Grynberg A, Ziegler D*, Rupp H**

INRA, Unite de Nutrition Lipidique, Dijon, France, *Solvay Pharmaceuticals,
Hannover, Germany,  **Molecular Cardiology Laboratory, Department of
Internal Medicine and Cardiology, University of Marburg, Germany

Epidemiological studies have identified high heart rates as a risk factor for
coronary heart disease mortality, and heart rate was found to correlate with
the severity of coronary atherosclerosis. Heart rate was positively correlated
with serum concentrations of total cholesterol, triglycerides, and non-HDL
cholesterol. Since heart rate responds sensitively to sympathoadrenergic
activity, it was hypothesized that catecholamines play a crucial role in the
unfavorable lipid alterations.
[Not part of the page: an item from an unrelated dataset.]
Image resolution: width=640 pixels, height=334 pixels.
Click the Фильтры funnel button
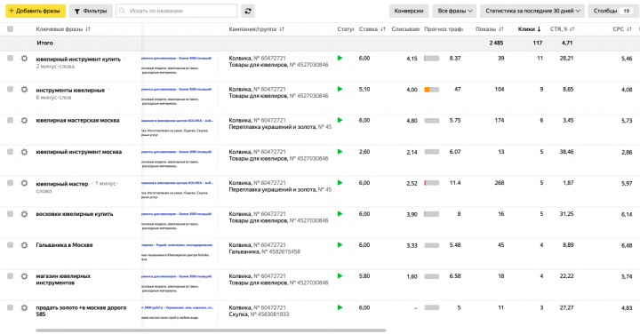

In addition to influences on circulating lipids,
the question arose whether catecholamines have more specific effects on
molecular species of structural lipids. Of particular importance is the
question of the involvement of catecholamines in the recently suggested
correlation between arachidonic acid and stroke mortality. It is therefore
attempted to delineate the possible effects of catecholamines on the fatty acid
composition of the phospholipids of heart muscle and vasculature. This was
achieved in rats by either catecholamine injection or by swimming, a condition
known to be associated with marked sympatho-adrenergic stimulation. In swimming
rats, linoleic acid was decreased by up to 40% in heart phospholipids, whereas
stearic acid and arachidonic acid were increased. Similarly, chronic
norepinephrine treatment in rats resulted in a net decrease in linoleic acid
and an increase in arachidonic acid and docosahexaenoic acid, which was
particularly pronounced when rats were fed an n-3 polyunsaturated fatty acid
(PUFA)-rich oil diet. Thus, catecholamines do affect the PUFA composition of
heart membranes, mainly through an increase in arachidonic acid content. To
further define the action of catecholamines on structural lipids, isolated rat
ventricular myocytes in culture were subjected four times to 30 minutes of
isoproterenol (10(-6) M) stimulation over 48 hours. No changes in membrane
lipid parameters were observed, although the beating rate was increased by 30%
during the stimulation. When the cell membranes were enriched in n-3 PUFAs (in
association with a decrease in arachidonic acid), the positive chronotropic
effect elicited by isoproterenol was raised to + 50%, indicating the modulation
of adrenergic function by membrane PUFAs. However, isoproterenol treatment
again had no effect on the phospholipid fatty acid composition. Thus, the
effect of catecholamines on membrane lipids observed in intact organism appears
to be indirect and to involve most probably organs such as the liver and
adipose tissue. Catecholamines are expected to induce a lipolysis-linked
quantitative and qualitative alteration in circulating fatty acids, which in
turn alter the heart membrane composition, similar to the composition changes
elicited by diet lipid alterations. Since there is increasing evidence that
such fatty acid changes affect the activity of membrane proteins, the
possibility emerges that this mechanism may contribute to the
catecholamine-linked cardiovascular mortality.